In memoriam: Renato Baserga
Renato Baserga, a former distinguished professor at Thomas Jefferson University and a cancer researcher who authored more than 500 scientific studies, died March 5 in Philadelphia. He was 97.
Baserga joined the American Society of Biological Chemists, forerunner of the American Society for Biochemistry and Molecular Biology, in 1968. In the 1980s, he served on the editorial board of the Journal of Biological Chemistry.
Born April 11, 1925, in Meda, Italy, Baserga joined the anti-fascist movement during World War II, serving in the voluntary forces in the Val d’Ossola. At the age of 18, he led a group of some 80 partisans. He earned his medical degree at the University of Milan, completing his residency in pathology in 1951. He then immigrated to the United States, where he joined the staff of Columbus Hospital in Chicago as a medical intern and did a second pathology residency at St. Luke’s Hospital nearby.
Baserga was a practicing pathologist at Northwestern University Medical School where he taught that subject for seven years. In 1965, he moved east to serve as a professor of pathology at Temple University School of Medicine, where he twice served as chair of the department, for a total of 16 years. In 1991, he became a professor of microbiology and immunology at Thomas Jefferson University, where he was deputy director of the Kimmel Cancer Center from 1991 to 2004 and later its interim director. He retired in 2012 at age 88.
Andrea Morrione, a researcher at Temple University, worked with Baserga on his later studies exploring the role of growth factors and growth factors receptors in cancer. Baserga and others confirmed the role of insulin-like growth factor receptor, or IGF-IR, in transformation and pioneered the use of antisense oligonucleotides to target oncogenes, Morrione said. His work on IGF-IR and its downstream signaling pathway led to later clinical studies validating the receptor as a target in cancer treatment.
Earlier in his career, Baserga carried out groundbreaking research on the use of radioisotopes for the study of life processes, Morrione said. He also contributed to knowledge about the basic mechanisms behind cell proliferation.
Beyond science, Baserga had a passion for opera and classical music. With his wife, Beverly Lange, he was a long-time supporter of Opera Philadelphia and New York’s Metropolitan Opera. In a letter published in the journal Nature in February 2011, he contrasted the art of “borrowing” from earlier work in music and scientific research.
“Composers are much more relaxed about self-plagiarism than scientists,” he wrote, noting how Bach, Handel and Mozart routinely recycled melodies. “Some scientists might also defend self-plagiarism on the grounds that the data are the same but the conclusions are not.”

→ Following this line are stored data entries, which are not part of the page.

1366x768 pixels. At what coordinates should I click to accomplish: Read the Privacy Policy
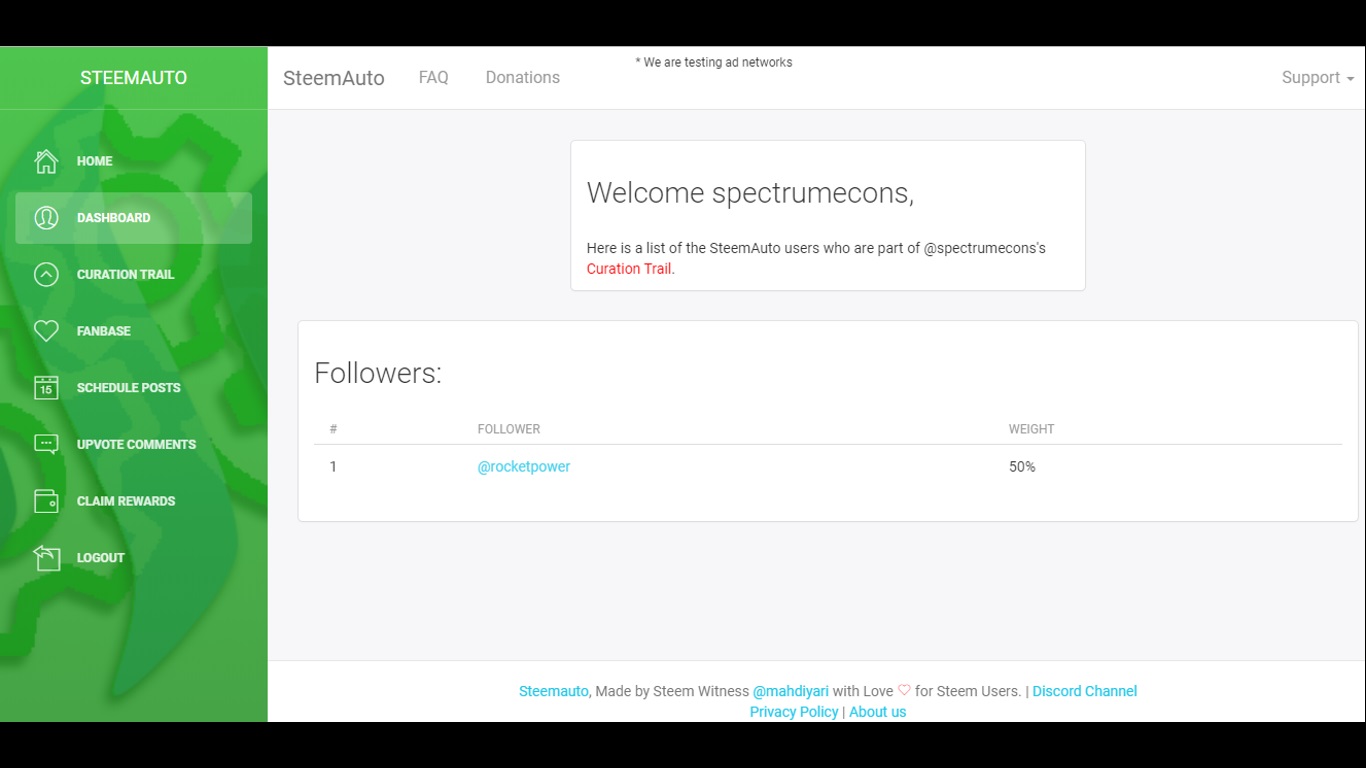[794, 712]
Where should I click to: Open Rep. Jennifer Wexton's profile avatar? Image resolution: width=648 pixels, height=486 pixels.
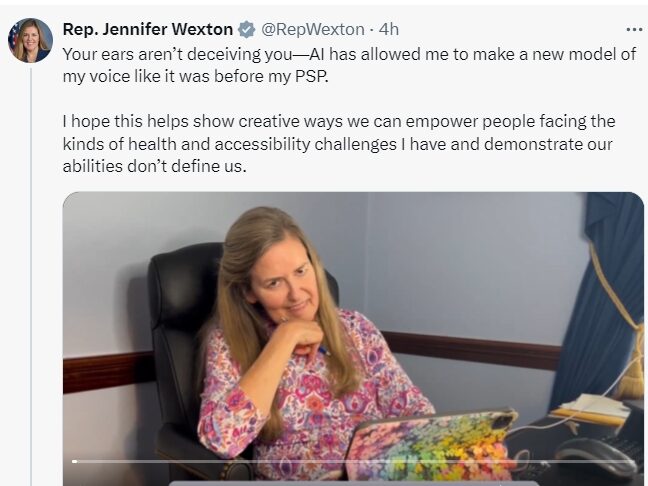31,40
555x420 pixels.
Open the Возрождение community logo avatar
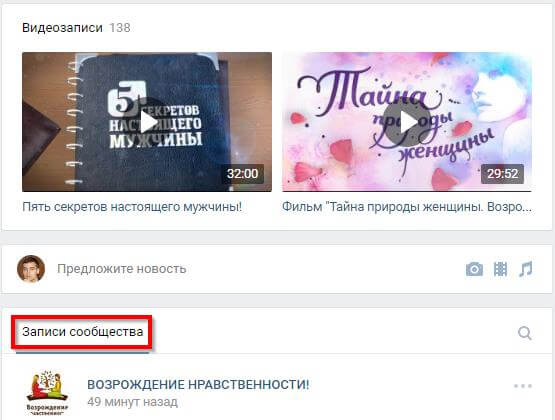(47, 393)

Baserga cited a former biochemistry professor who gave the same exam for 20 years, defending the practice by saying though the questions stayed the same, the answers changed with time.
Baserga’s daughter Janice Baserga, a veterinarian, died in 2016. He is survived by Lange, a pediatric oncologist; his daughter Susan Baserga, also a biochemist, and her husband, Peter Glazer, both ASBMB members; son-in-law Jeffrey Milburn; and grandsons, Samuel Glazer and Andrew and Forrest Milburn.